There’s a discipline involved. It might be that we determine to spend less time with those things which feed our desires to have what others desire - in other words to fast-forward through Claudia Winkeman’s shampoo adverts, or to stop reading the new car reviews in the weekend supplements - and to use that time instead to reflect on people we admire for being good examples of living out those fruits of the Spirit Paul names: people who exude love, joy and peace; people who display patience, kindness and generosity; faithful, gentle, self-controlled folks. Using them as our models, we’re increasingly likely to share their desires to live in the Way of God.
I think old St Patrick also had a good strategy for keeping his desires aligned with God’s. In his beloved prayer known as St Patrick’s Breastplate he begins his day by saying - or singing -
I bind unto myself today / The strong name of the Trinity,
By invocation of the same / The Three in One and One in Three. [5]
Rather than being bound by what Paul would call worldly desires, this prayer of St Patrick looks to ‘the power of God to hold and lead, His eye to watch, His might to stay, His ear to hearken to my need. The wisdom of my God to teach, His hand to guide, His shield to ward; The Word of God to give me speech, His heavenly host to be my guard.’

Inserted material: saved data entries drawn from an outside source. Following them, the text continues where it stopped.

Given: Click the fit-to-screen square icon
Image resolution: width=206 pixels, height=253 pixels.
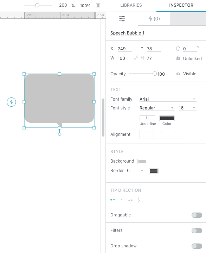Looking at the screenshot, I should [x=98, y=5].
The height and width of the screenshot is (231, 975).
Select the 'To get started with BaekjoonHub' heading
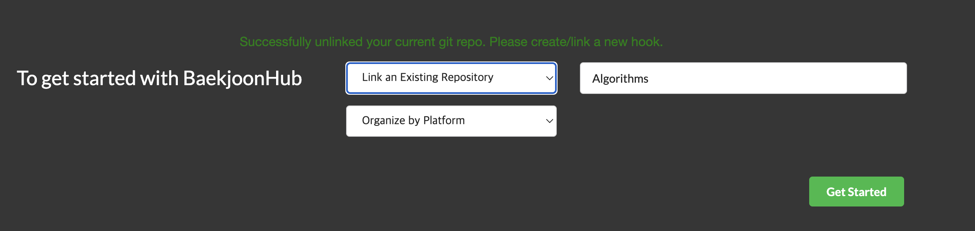[x=159, y=79]
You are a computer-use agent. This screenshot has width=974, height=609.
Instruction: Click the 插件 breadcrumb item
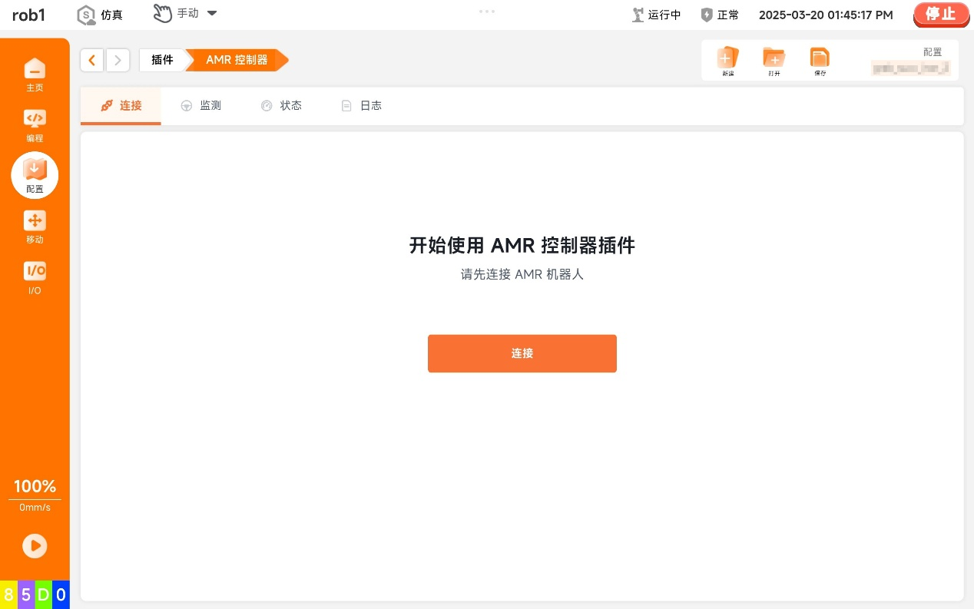(x=162, y=60)

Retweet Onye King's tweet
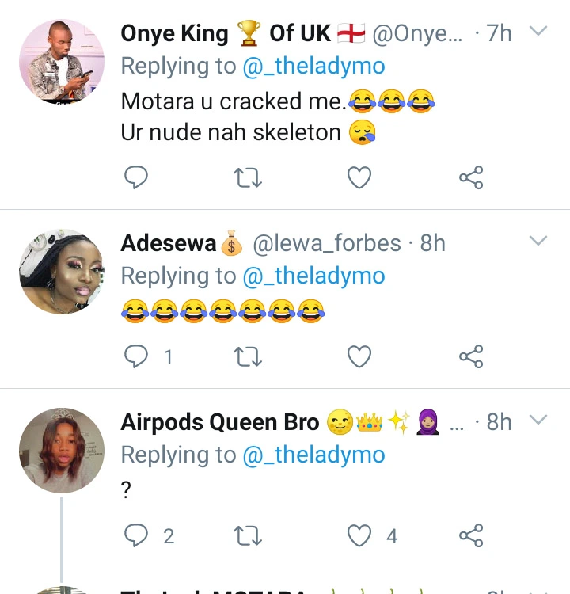pos(248,178)
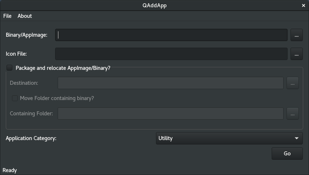Close the QAddApp window
The width and height of the screenshot is (309, 175).
click(304, 5)
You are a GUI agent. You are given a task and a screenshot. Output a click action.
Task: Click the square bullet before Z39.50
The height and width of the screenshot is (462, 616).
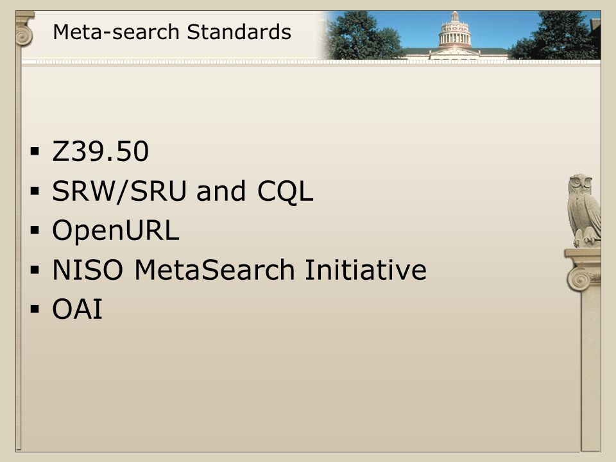click(35, 151)
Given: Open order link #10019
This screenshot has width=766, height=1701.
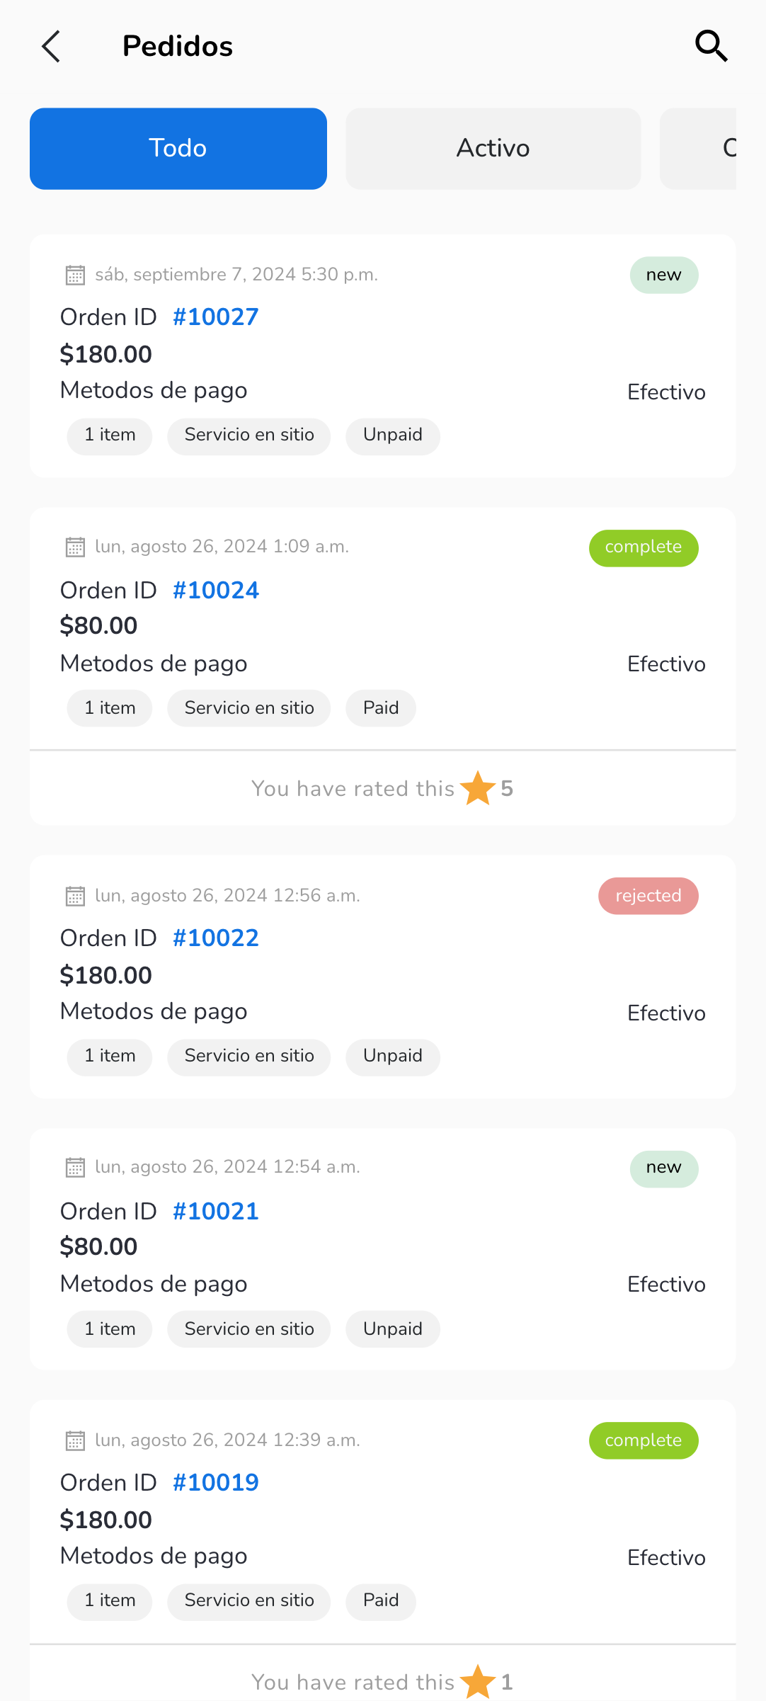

What a way to start each day, and to walk through hour by hour: frequently reminding ourselves of the presence of Christ with us; Christ who in each moment is able to open our hearts and minds to discovering Godly desires in what we hear others say and see others do. This is the unceasing prayer of those who seek to live by the Spirit:
Christ be with me, Christ within me, Christ behind me, Christ before me,
Christ beside me, Christ to win me, Christ to comfort and restore me.
Christ beneath me, Christ above me, Christ in quiet, Christ in danger,
Christ in hearts of all that love me, Christ in mouth of friend and stranger. [6]
Notes
[1] A rewrite of Galatians 5, Luke 9: Family misfortunes - the difficulties of desire, preached in Croxteth, 2010.
[2] Paul J. Nuechterlein, Thinking We're Right: the Ultimate Conceit, delivered at Emmaus Lutheran, Racine, WI, June 27-28, 1998.
[3] Paul J. Nuechterlein, Thinking We're Right: the Ultimate Conceit.
[4] Paul J. Nuechterlein, Thinking We're Right: the Ultimate Conceit.
[5] Wikipedia: Saint Patrick’s Breastplate.
[6] This extract of Saint Patrick’s Breastplate is from the translation by Cecil Frances Alexander, 1889.